-- start MATERIAL SUPPLIED --

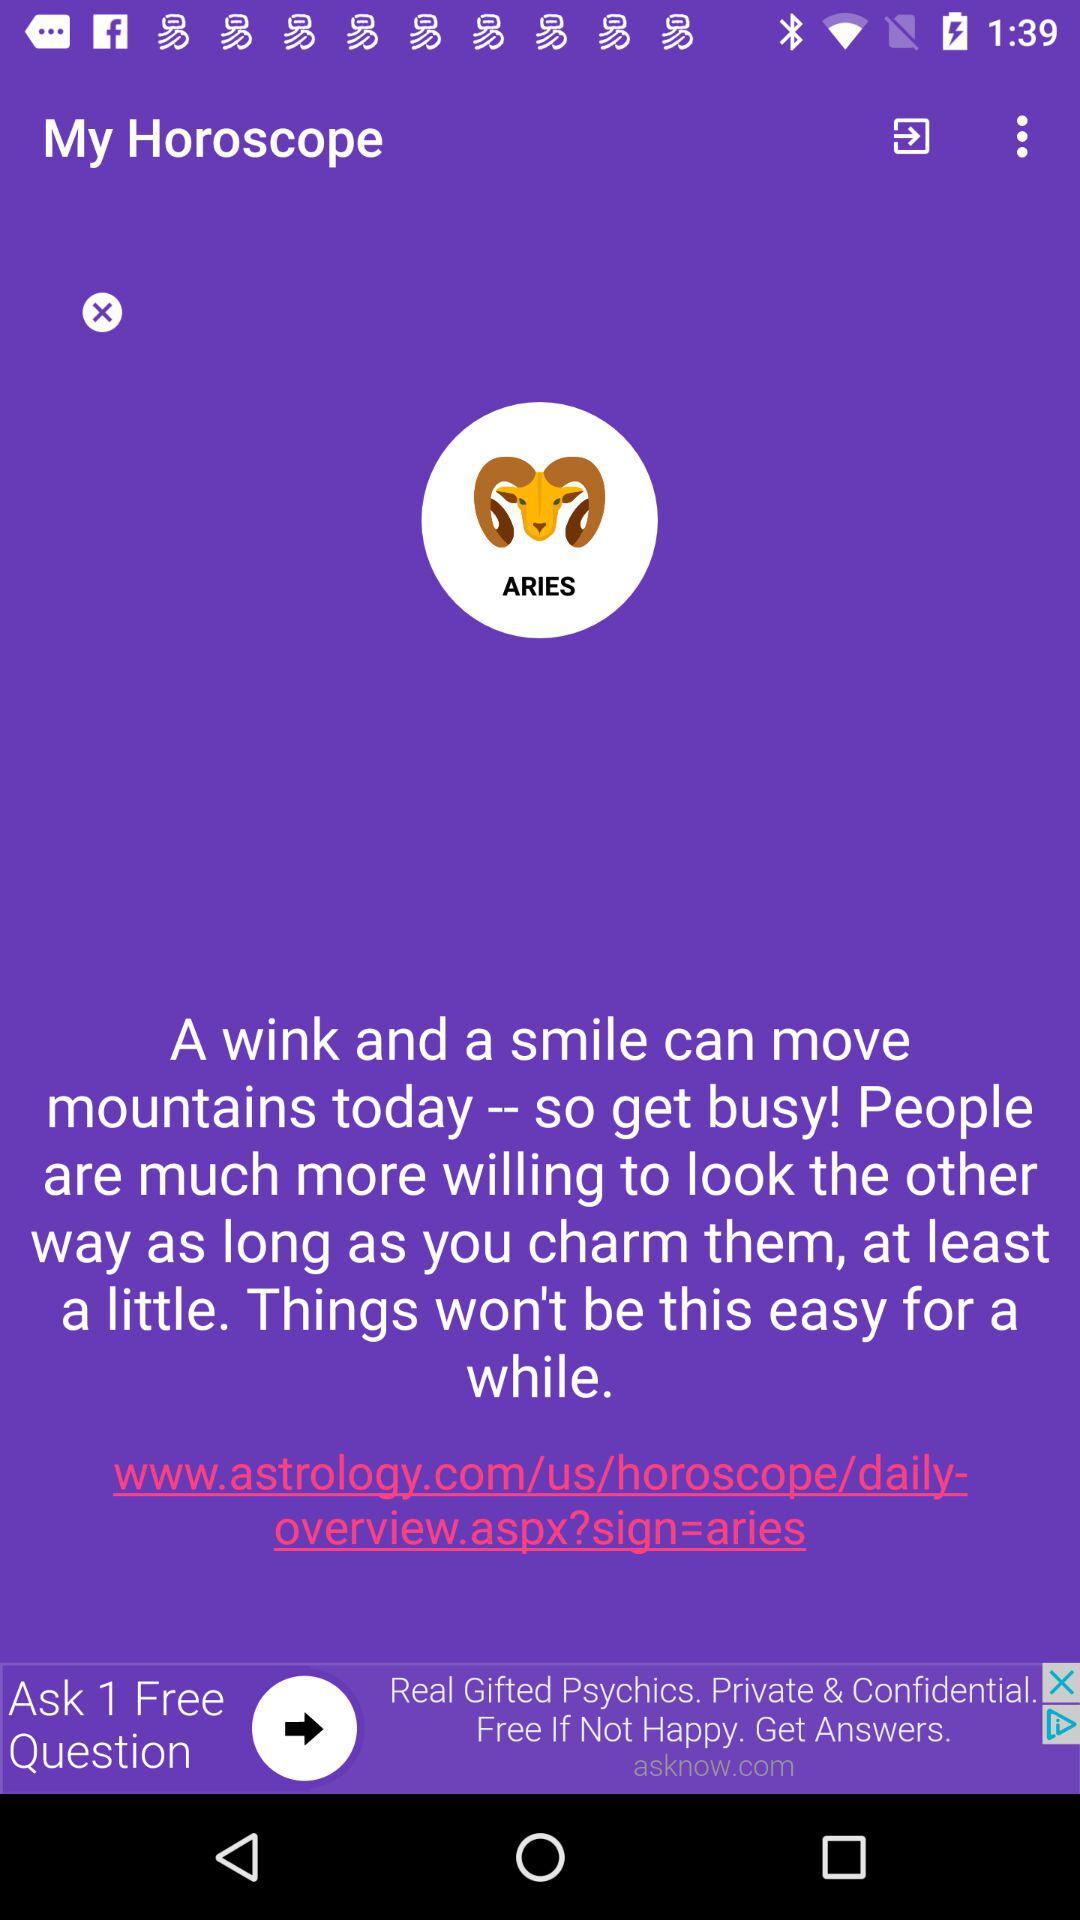  What do you see at coordinates (102, 311) in the screenshot?
I see `button` at bounding box center [102, 311].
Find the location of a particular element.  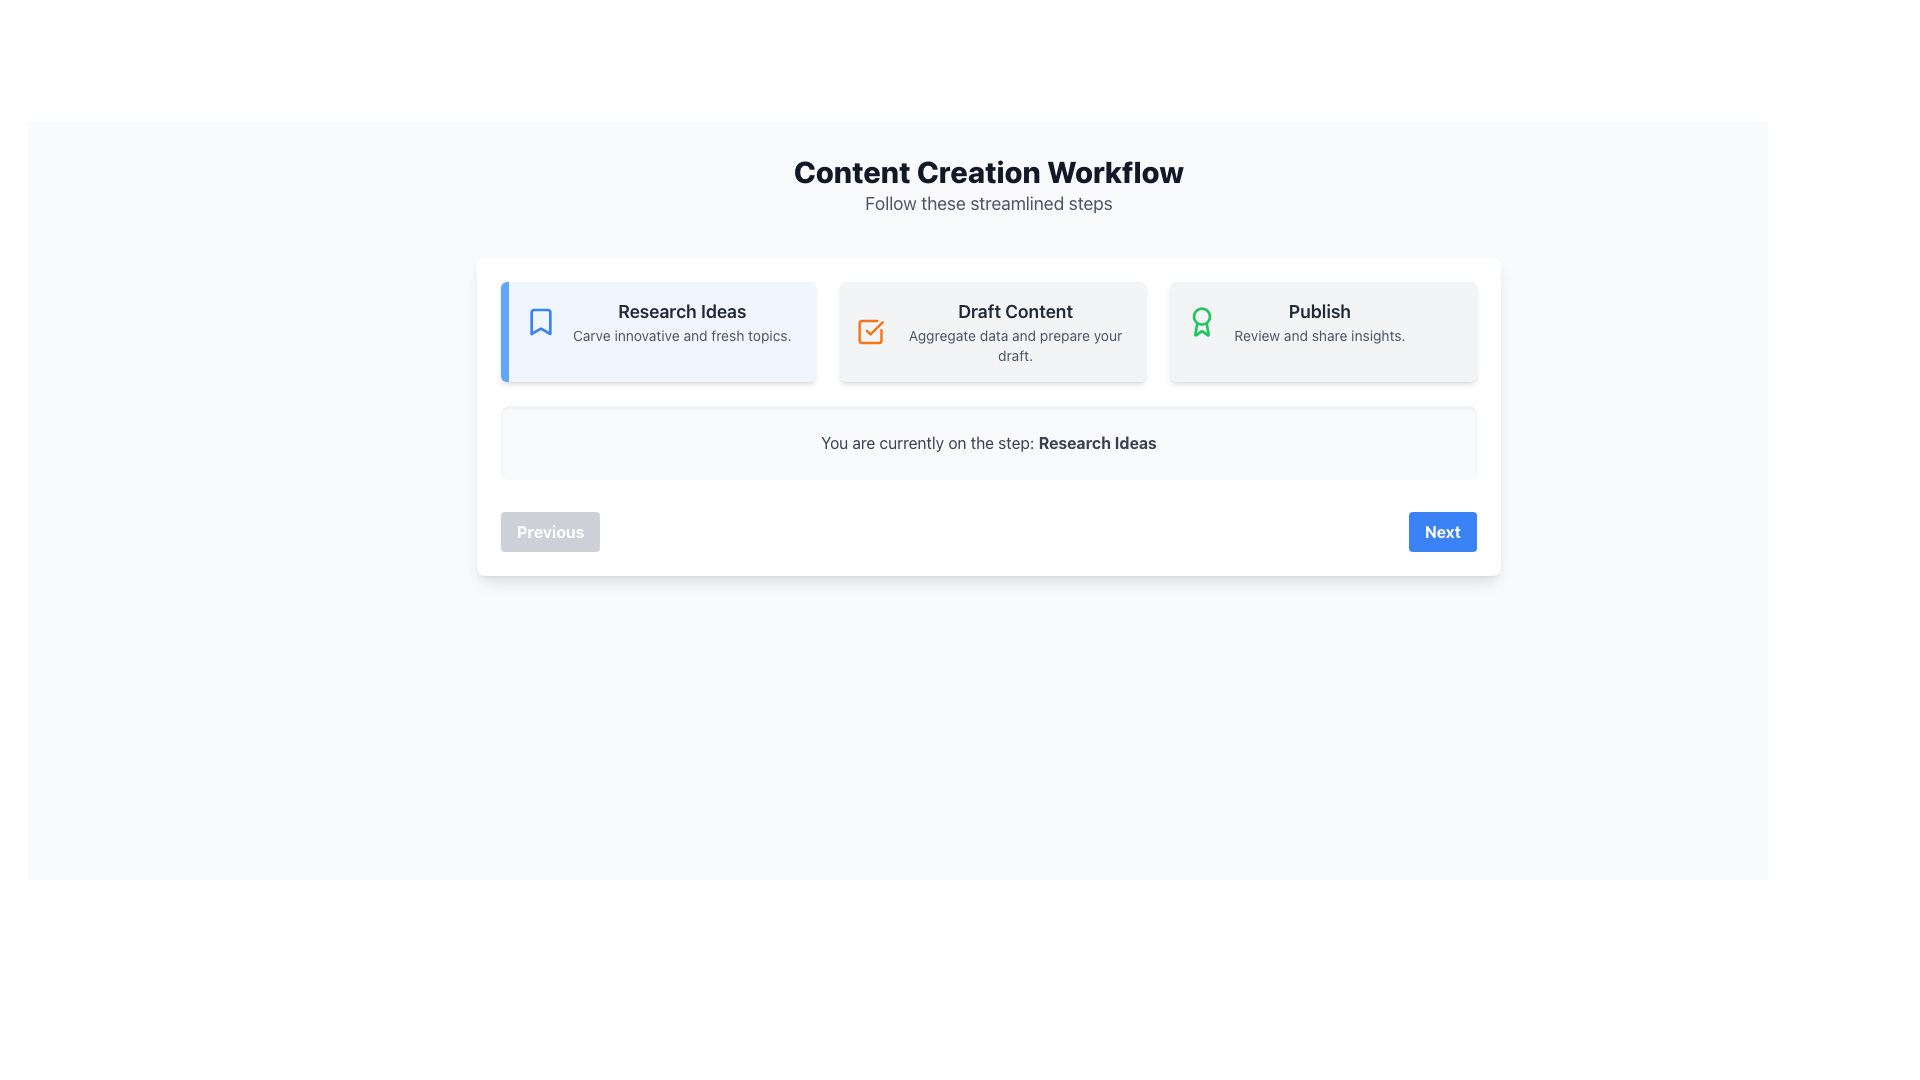

the descriptive text label located beneath the 'Research Ideas' heading in the first column of the multi-step workflow interface is located at coordinates (682, 334).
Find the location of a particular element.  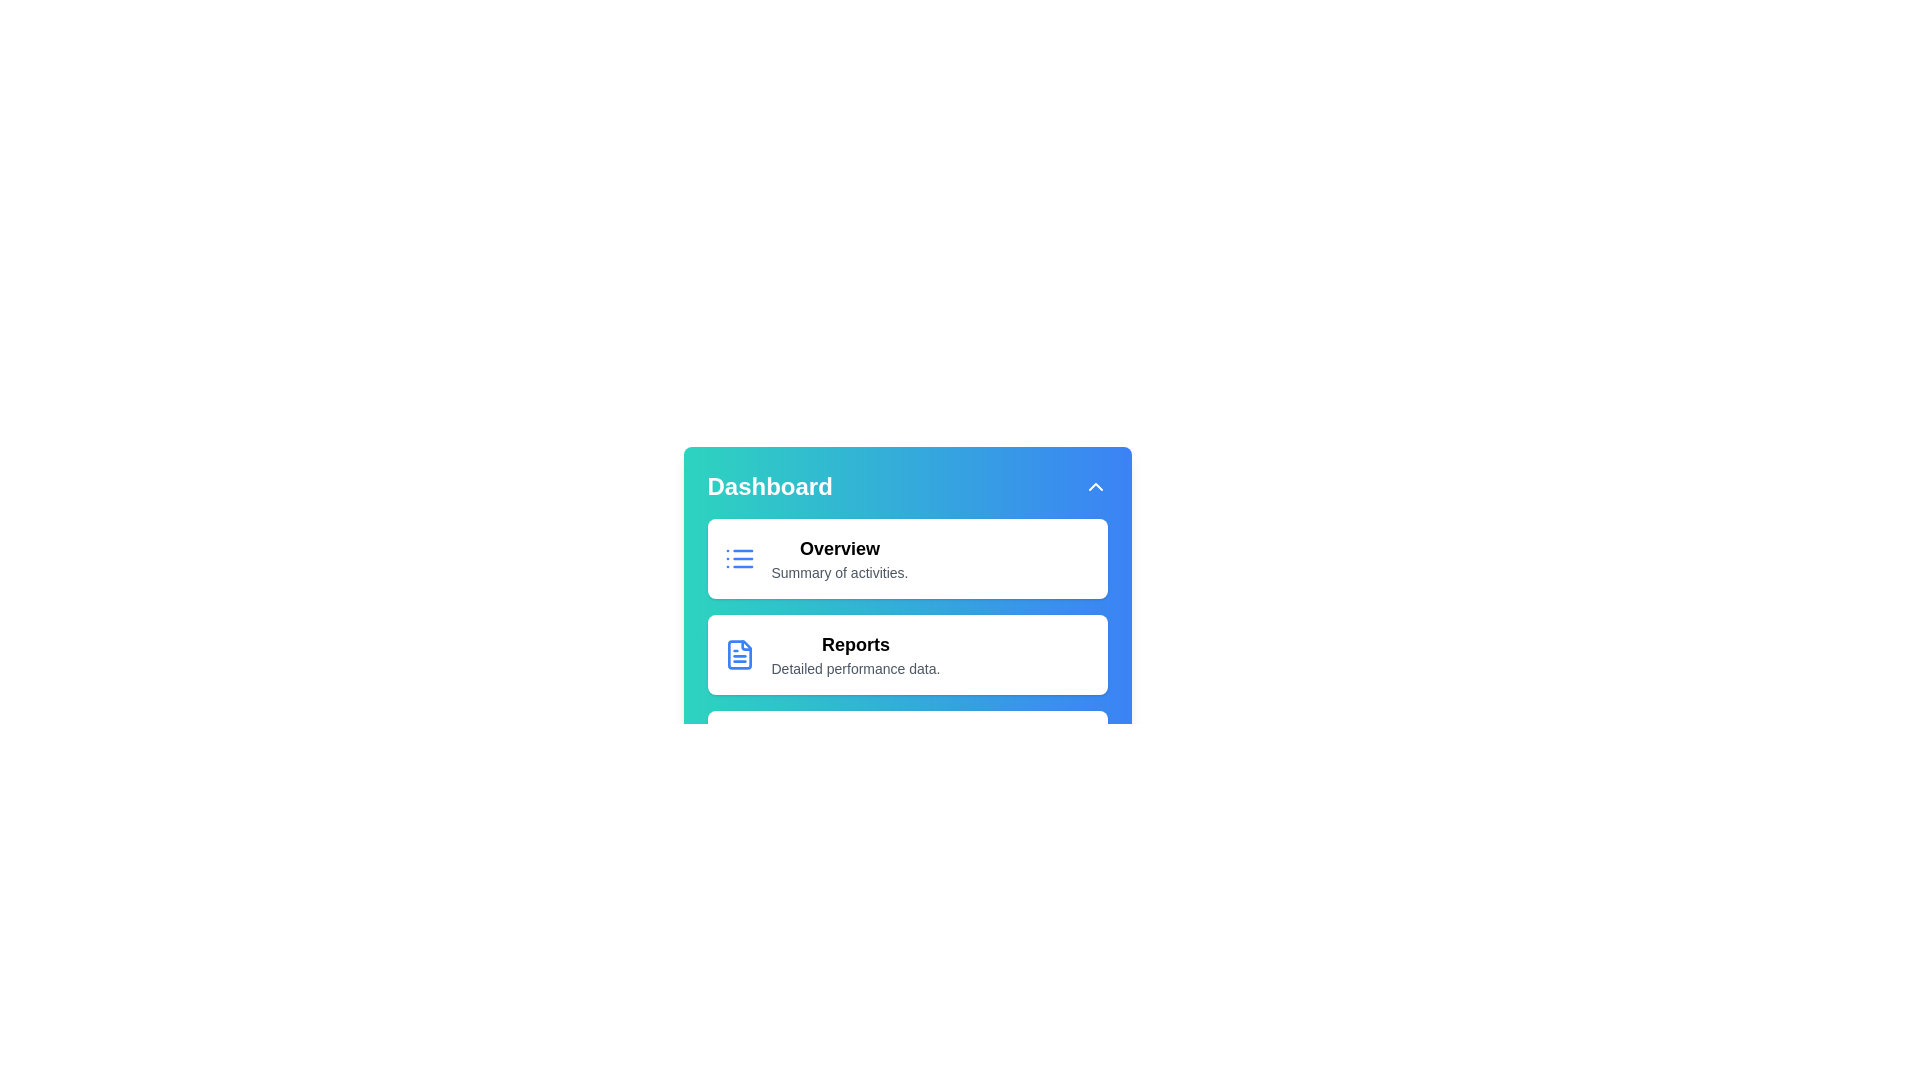

the menu item corresponding to Reports is located at coordinates (855, 655).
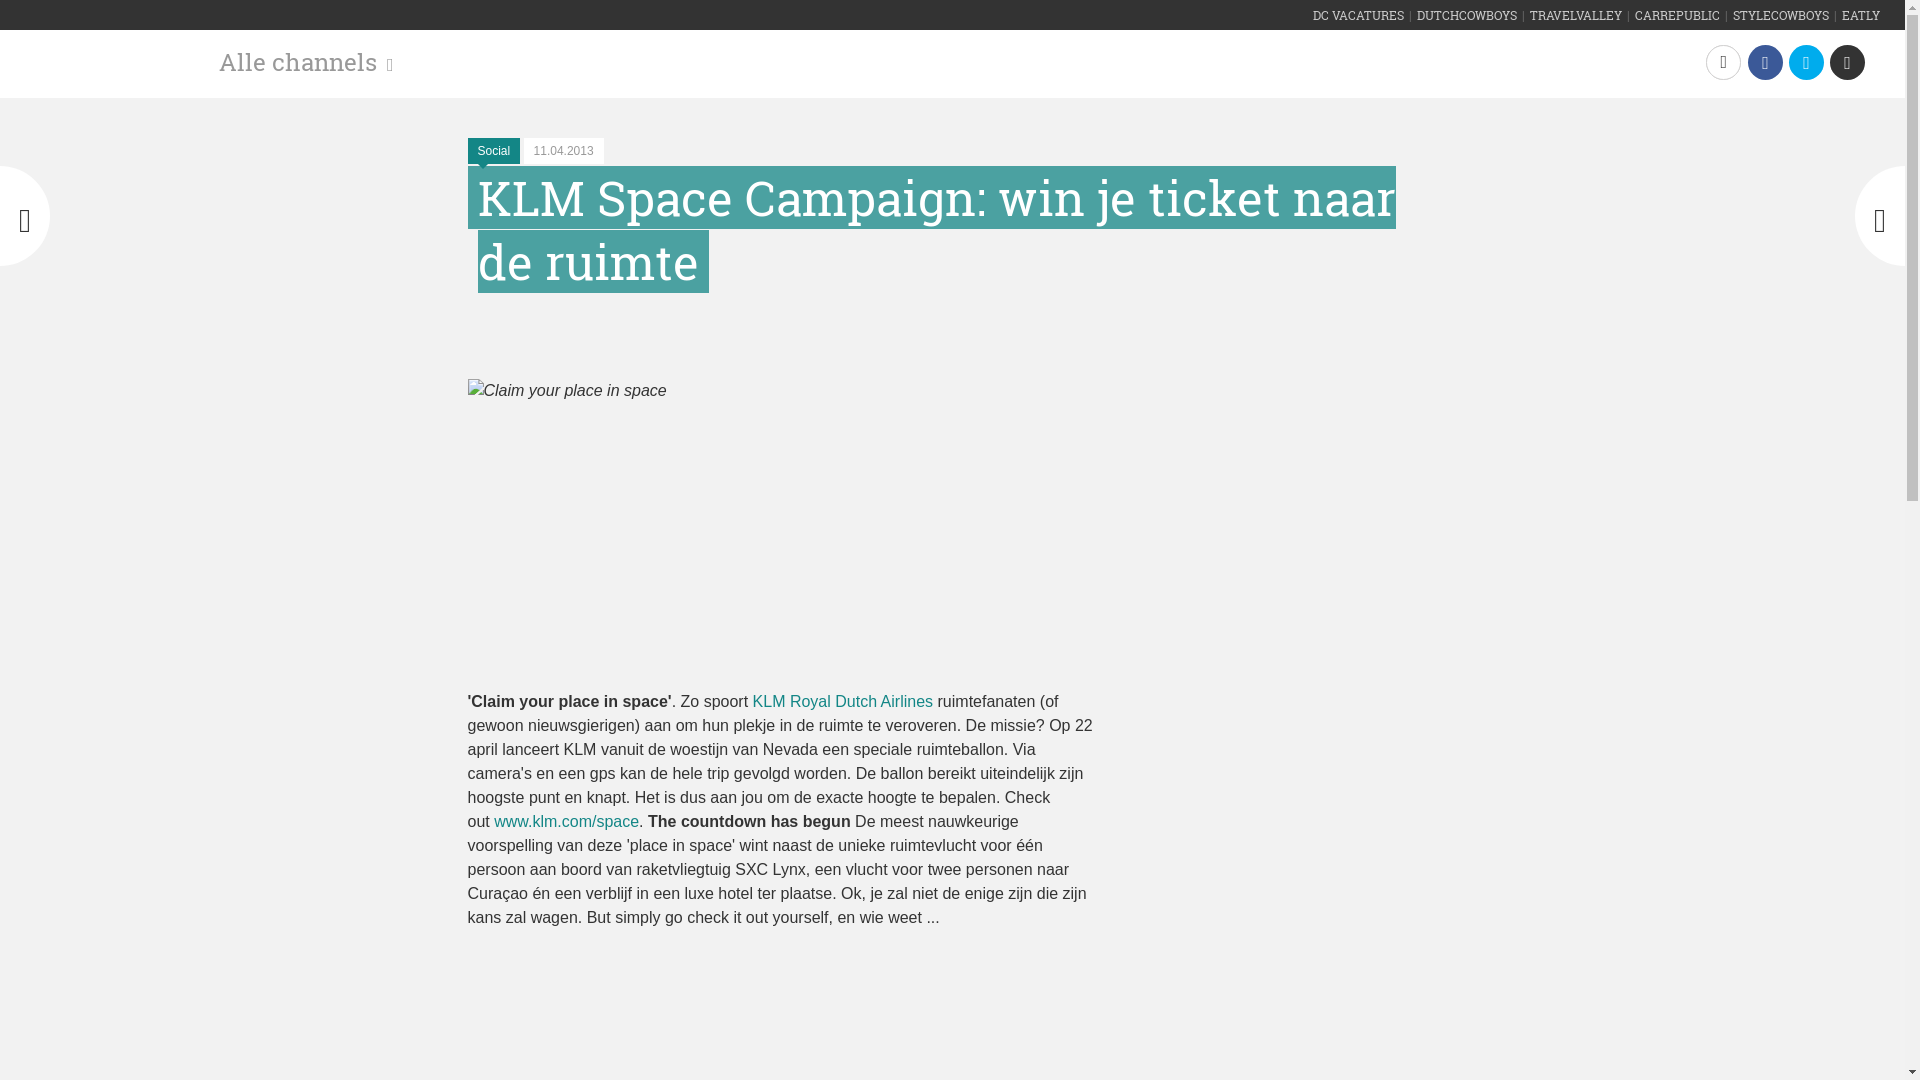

-- end MATERIAL SUPPLIED --

_DIRECTIVE_: Copy all of the material above word for word, leaving out the pictures.

_EXERCISE OUTPUT_:
  What do you see at coordinates (102, 311) in the screenshot?
I see `button` at bounding box center [102, 311].
Find the location of a particular element.  

the descriptive text label located beneath the 'Research Ideas' heading in the first column of the multi-step workflow interface is located at coordinates (682, 334).
Find the location of a particular element.  

the menu item corresponding to Reports is located at coordinates (855, 655).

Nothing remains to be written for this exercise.